Both Volkswagen AG management and the United Auto Workers union will avoid as much as possible the failure that enveloped the carmaker’s Westmoreland County plant in Pennsylvania 25 years ago. Although the situation is much different from 25 years ago, the failure of the Pennsylvania site is part of UAW’s troubled past that it has to overcome as it attempts to win representation rights for VW workers at the carmaker’s Chattanooga facility in Tennessee.
VW shut down its Pennsylvania site in 1988, and some formers workers couldn’t handle the situation, leading to fatal tragedies.
Ron Dinsmore, who was at the site since it started operations in 1978 until it built its last car in 1988, told Reuters that around 19 former workers at the VW Pennsylvania site committed suicide. He was also a UAW official by the time.

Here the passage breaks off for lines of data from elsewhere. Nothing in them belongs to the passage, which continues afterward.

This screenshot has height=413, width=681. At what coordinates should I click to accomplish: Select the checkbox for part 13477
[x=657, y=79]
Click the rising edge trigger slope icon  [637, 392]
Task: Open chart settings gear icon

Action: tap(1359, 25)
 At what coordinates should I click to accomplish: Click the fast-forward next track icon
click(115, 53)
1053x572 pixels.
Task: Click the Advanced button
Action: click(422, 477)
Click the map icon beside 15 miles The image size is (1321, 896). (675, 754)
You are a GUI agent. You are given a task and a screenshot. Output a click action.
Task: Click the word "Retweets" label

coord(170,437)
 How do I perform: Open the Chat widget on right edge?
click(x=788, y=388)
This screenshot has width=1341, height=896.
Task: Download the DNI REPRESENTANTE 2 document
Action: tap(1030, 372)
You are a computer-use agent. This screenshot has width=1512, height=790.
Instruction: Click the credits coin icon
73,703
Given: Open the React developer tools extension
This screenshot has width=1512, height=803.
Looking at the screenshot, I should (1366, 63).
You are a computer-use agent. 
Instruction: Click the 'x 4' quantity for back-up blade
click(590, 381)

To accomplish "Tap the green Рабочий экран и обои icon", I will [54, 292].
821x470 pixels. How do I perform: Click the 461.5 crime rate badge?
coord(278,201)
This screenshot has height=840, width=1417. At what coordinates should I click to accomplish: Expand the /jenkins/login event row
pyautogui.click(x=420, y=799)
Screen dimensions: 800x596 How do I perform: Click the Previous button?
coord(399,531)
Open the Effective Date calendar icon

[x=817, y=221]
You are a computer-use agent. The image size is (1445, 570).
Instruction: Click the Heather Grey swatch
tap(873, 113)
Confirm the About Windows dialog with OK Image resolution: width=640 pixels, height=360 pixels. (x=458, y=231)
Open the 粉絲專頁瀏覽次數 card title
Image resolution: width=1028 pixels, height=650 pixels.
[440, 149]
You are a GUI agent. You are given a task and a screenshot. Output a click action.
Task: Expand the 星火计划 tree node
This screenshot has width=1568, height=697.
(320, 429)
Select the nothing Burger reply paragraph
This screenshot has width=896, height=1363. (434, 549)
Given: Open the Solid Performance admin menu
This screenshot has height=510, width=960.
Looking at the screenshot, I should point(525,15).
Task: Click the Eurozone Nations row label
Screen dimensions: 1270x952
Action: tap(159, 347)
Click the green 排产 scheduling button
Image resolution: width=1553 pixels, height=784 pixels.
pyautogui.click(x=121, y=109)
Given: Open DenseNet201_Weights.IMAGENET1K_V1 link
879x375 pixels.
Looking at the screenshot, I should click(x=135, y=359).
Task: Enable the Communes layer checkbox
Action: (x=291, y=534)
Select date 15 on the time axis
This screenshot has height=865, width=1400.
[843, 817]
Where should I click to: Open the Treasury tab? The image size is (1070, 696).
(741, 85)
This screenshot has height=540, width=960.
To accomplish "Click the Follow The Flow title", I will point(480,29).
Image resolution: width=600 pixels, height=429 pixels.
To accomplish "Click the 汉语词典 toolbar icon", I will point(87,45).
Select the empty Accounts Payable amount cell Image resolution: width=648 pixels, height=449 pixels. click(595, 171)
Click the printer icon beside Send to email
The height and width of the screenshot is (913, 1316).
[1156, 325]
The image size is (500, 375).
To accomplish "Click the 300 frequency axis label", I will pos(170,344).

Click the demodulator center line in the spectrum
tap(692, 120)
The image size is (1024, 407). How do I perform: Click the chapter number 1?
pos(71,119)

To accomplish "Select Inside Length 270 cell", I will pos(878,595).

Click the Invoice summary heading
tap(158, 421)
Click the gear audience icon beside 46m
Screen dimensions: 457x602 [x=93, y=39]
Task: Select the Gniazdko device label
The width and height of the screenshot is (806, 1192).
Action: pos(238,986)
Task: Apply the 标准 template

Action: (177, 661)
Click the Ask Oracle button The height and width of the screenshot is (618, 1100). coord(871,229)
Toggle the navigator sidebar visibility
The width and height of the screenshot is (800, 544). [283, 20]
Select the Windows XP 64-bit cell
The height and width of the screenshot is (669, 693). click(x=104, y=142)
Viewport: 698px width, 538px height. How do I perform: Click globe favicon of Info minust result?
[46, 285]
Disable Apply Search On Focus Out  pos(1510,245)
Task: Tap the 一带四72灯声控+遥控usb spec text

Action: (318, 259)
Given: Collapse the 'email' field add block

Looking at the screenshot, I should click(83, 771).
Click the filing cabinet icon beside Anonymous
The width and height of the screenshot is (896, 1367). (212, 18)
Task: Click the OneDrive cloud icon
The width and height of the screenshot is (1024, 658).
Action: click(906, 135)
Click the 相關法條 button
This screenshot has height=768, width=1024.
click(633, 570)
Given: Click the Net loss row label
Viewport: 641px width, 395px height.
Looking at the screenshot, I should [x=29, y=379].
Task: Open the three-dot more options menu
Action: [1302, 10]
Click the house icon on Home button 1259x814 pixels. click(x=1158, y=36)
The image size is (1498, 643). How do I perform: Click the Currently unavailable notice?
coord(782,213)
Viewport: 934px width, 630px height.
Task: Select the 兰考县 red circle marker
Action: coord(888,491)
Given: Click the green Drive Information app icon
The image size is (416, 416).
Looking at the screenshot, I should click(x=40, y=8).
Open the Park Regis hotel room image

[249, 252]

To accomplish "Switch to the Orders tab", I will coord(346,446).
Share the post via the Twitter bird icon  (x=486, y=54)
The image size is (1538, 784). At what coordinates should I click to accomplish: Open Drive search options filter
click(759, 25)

When it decided to open its first assembly site in the United States in the 1970s, Volkswagen thought that dealing with the UAW is inevitable, as the union was then at height of its power as an industrial union. It was even considered as a force in US politics.
Back to the present, the UAW is currently trying to represent workers at Volkswagen’s Chattanooga plant, aiming to boost its already declining membership numbers as well as power.
UAW leaders remarked that things will be different this time, since they are trying to set up a new type of labor model at the Chattanooga site, in which the union would represent hourly workers in partnership with a German-style workers council.